Je laisse les jeunes à leur jeu empli d’insouciance. Il est temps pour moi de reprendre la route. Ne pas me laisser aller et regretter, même une demi-seconde. Je prends une photo de la plage et envoie un message sur le téléphone de ma mère « tout est ok, je vous aime ». Je range mon portable dans le compartiment sur le guidon et grimpe sur mon vélo.

La circulation, plus dense à cette heure, déverse sa houle de vacanciers. Les juilletistes se sont donné rendez-vous au bord de la mer. Je reste attentif aux monstres de fer qui m’encadrent. Les véhicules m'esquivent sans tenir compte du danger qu’ils représentent. Je trouve enfin la piste cyclable et la pression retombe. La chaleur pèse sur mes épaules, hors de question de m’arrêter. J’ai vingt ans et je suis en forme. La seule chose qui m'importe : avaler les kilomètres. Une fois la ville traversée, j'apprécie de retrouver les bords de l’océan et ses parfums iodés.

La dune me cache la vue sur l'étendue salée. Les voitures garées le long se vident de leurs occupants.
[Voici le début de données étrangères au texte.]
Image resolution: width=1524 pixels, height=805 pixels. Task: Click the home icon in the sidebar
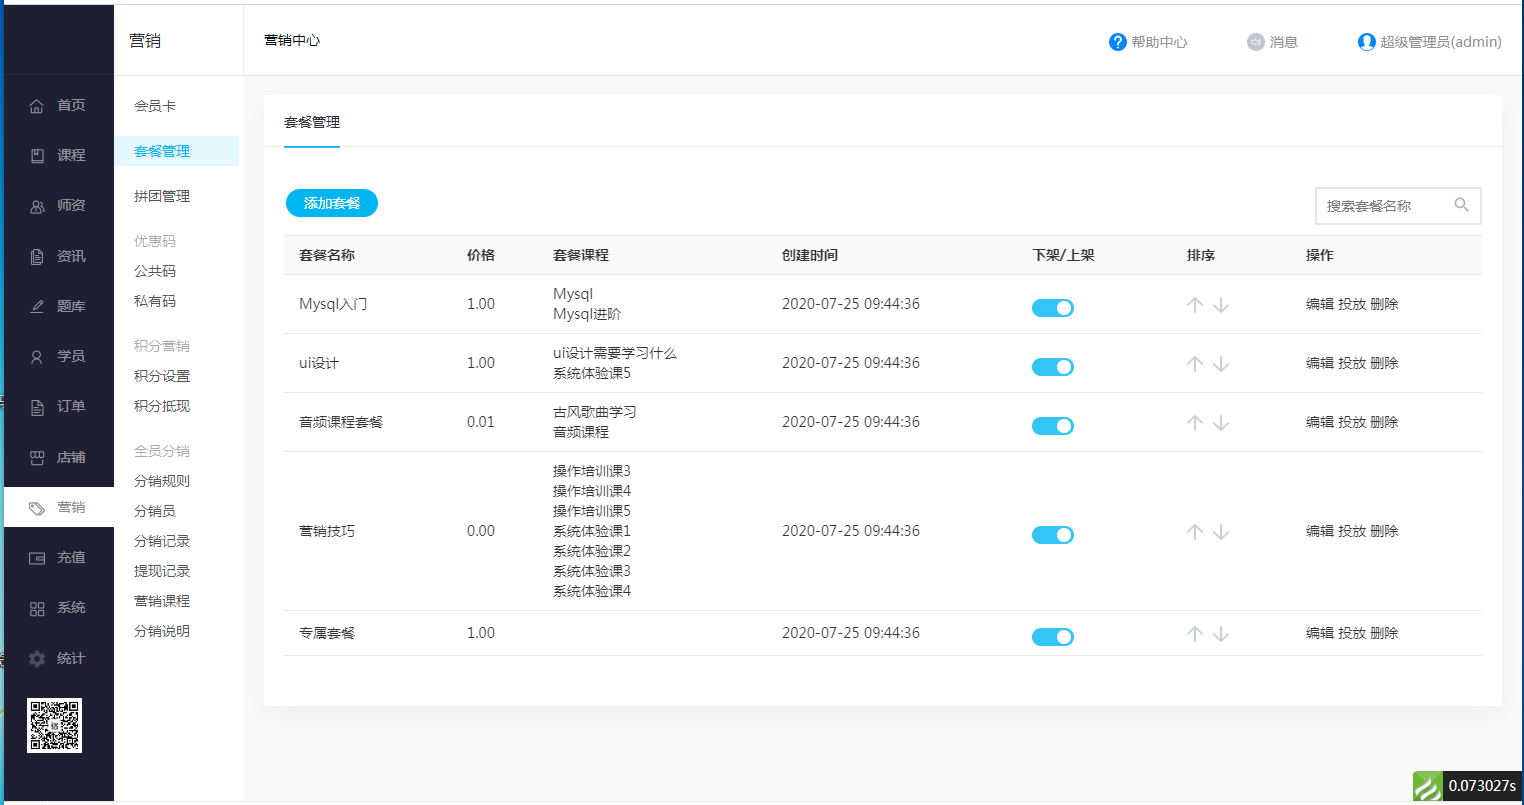(37, 106)
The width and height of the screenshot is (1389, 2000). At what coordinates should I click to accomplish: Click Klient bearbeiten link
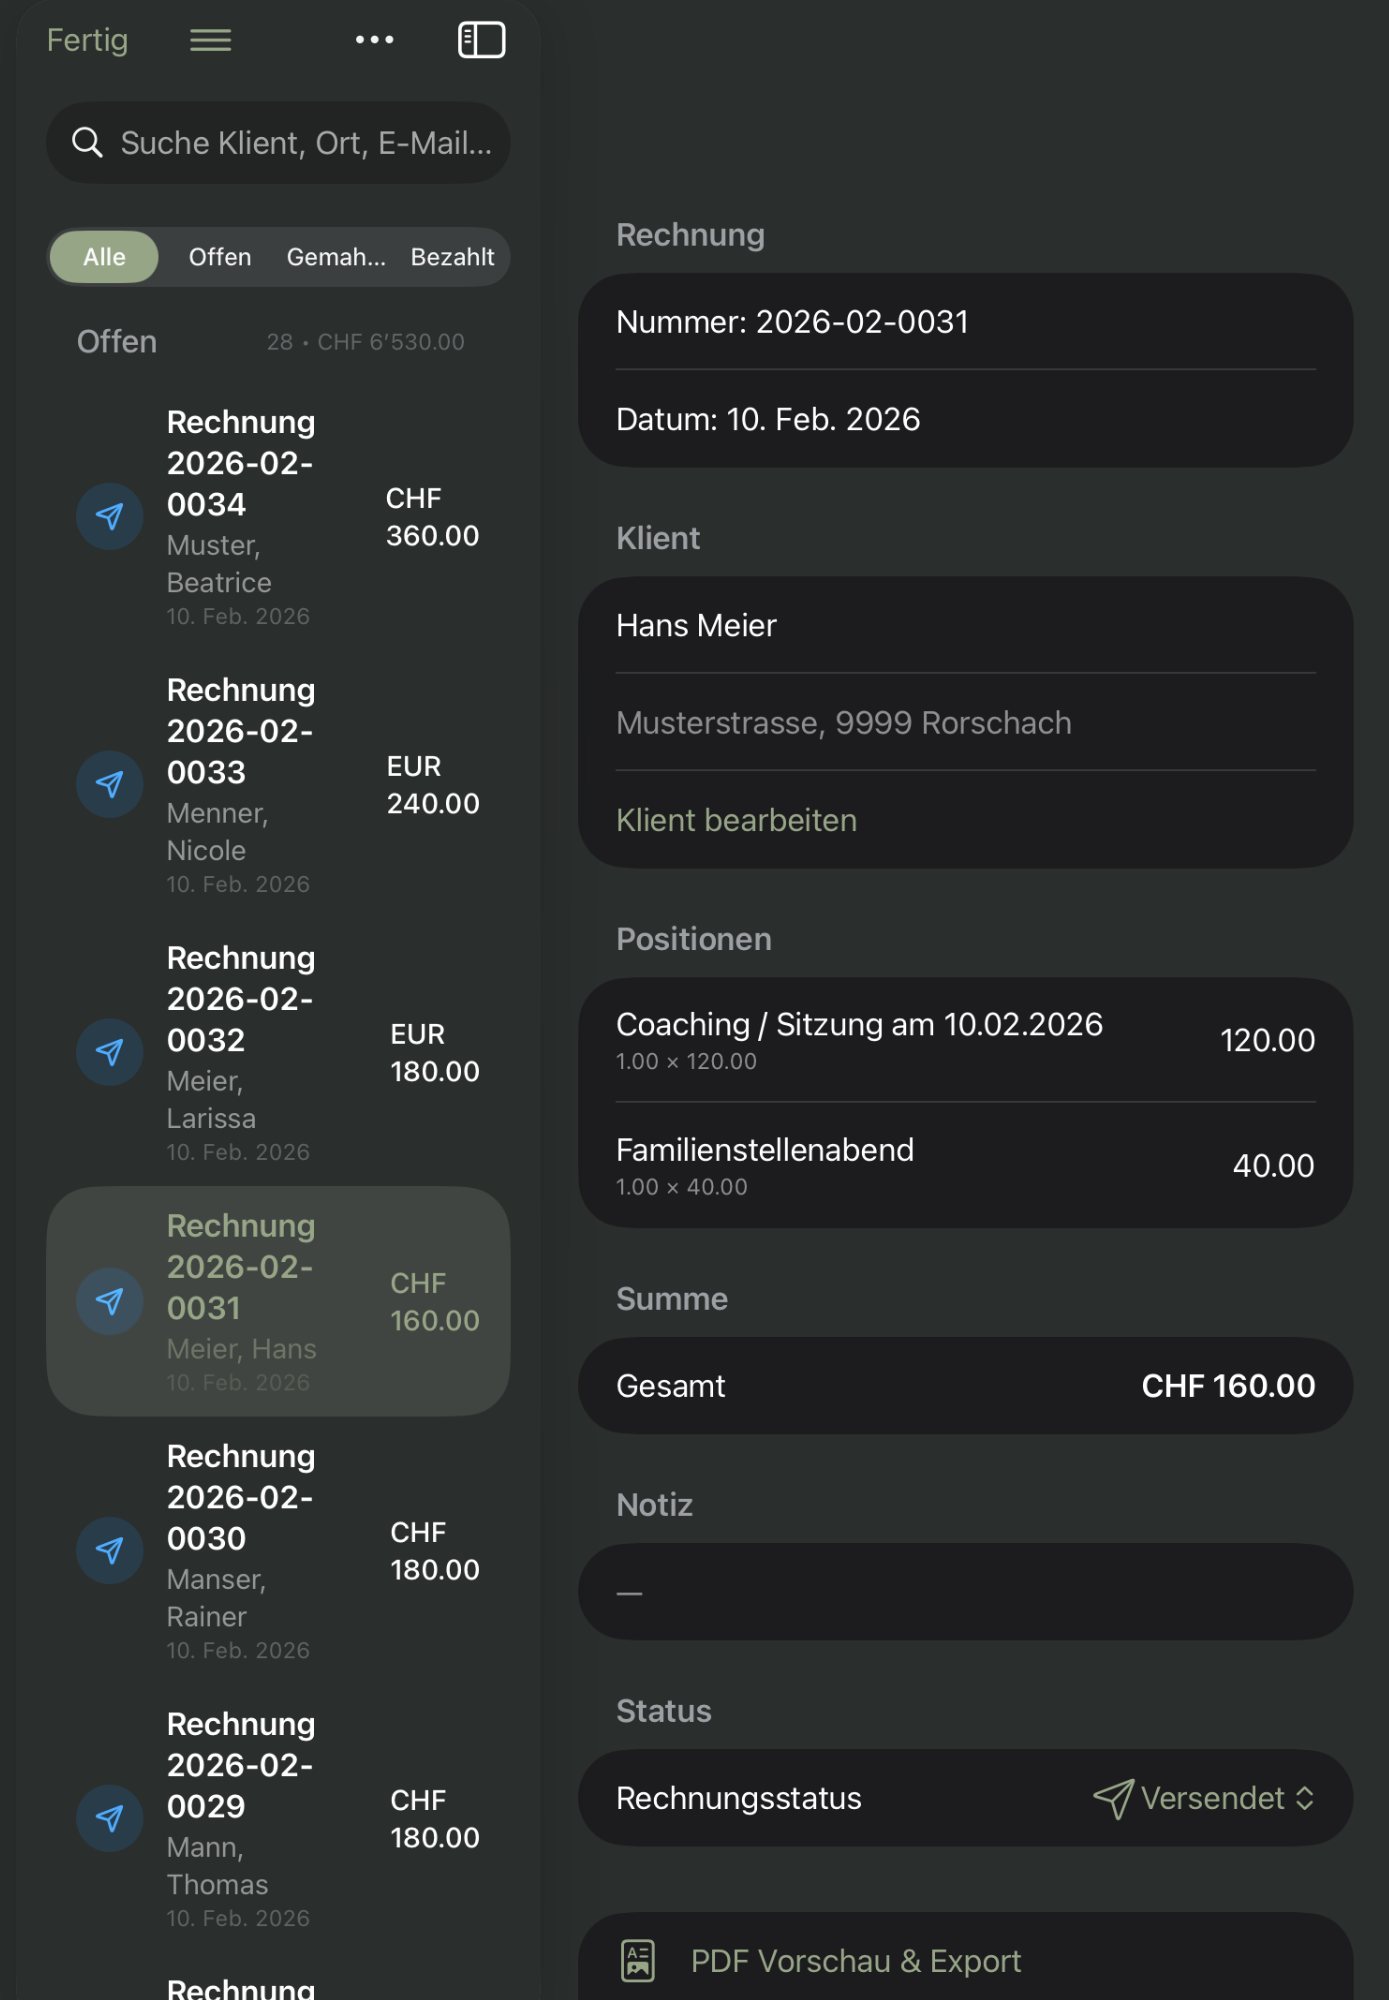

Des familles avec leur parasol, leur glacière et leurs jeux en tout genre partent à l’assaut du sommet pour ensuite dévaler vers la plage. Des groupes de jeunes, avec leur canette de bière, leur serviette jetée sur l’épaule, leurs claquettes-chaussettes, parlent forts et se chahutent. Une femme avec son chien, un panier et un livre à la main grimpe à son tour. Elle est prête à se prélasser en attendant qui sait celui ou celle qui fera battre son cœur. Je ralentis pour pouvoir m’imprégner de cette faune estivale. Tout à coup, mon regard est attiré par un couple. Le plus grand, blond avec des pectoraux à tomber par terre s’empresse d’attraper son partenaire par la taille pour l’embrasser. Distrait par la scène, je suis à deux doigts de finir dans les buissons. Je me ressaisis et accélère. Je suis à la fois heureux pour eux, et un brin jaloux.

Les grands yeux bleus de Fabrice et son sourire coquin me reviennent en mémoire. Nous avons découvert ensemble les émois d’un sentiment naissant. Nous avons partagé notre première expérience avec des gestes maladroits et tendres. Nous avons vécu un amour d’adolescence, puis Fabrice a déménagé. Avant de partir, il a été clair : ce fut sympa mais c'est fini. Je me demande encore, pourquoi a-t-il été aussi direct et cassant. J'ai le cœur gros en repensant à notre histoire sans lendemain. Je me tourne une dernière fois. Je scrute le couple main dans la main et souris.

La forêt de pins me protège du soleil qui tape de plus en plus fort au-dessus de ma tête. Pour ne plus penser à Fabrice, je pédale de toutes mes forces. Avoir une piste cyclable à disposition est un luxe fort agréable. Ne plus être un objet insignifiant pour les voitures devient une belle échappatoire. Les automobilistes me doublent sans prendre garde à moi. De temps à autre, je croise d’autres vélos. Les cyclistes me font un signe. J'aime leur rendre cette attention. Après trois heures à un rythme effréné, je dois songer à trouver un coin pour passer la nuit. Ce soir, ce sera le camping municipal: Les Sablières au Vieux-Boucau-les-Bains, je l’ai noté sur ma liste. Un jeune à l’accueil m'indique un emplacement où je pourrais me poser avec mon vélo pour une nuit. Sur place, je monte ma tente en deux temps trois mouvements. Je me suis entraîné avec ma sœur dans le jardin. Elle était heureuse de m’aider à sa façon. Je vérifie que tout est en ordre et file prendre une douche pour évacuer la fatigue de la journée. L’eau fraîche se déverse sur ma peau. Je me sèche sommairement et enfile mon maillot de bain. Je sors de la cabine et télescope une jeune femme. Surprise, elle termine les fesses par terre. Je m’empresse de la relever tout en me confondant en excuses.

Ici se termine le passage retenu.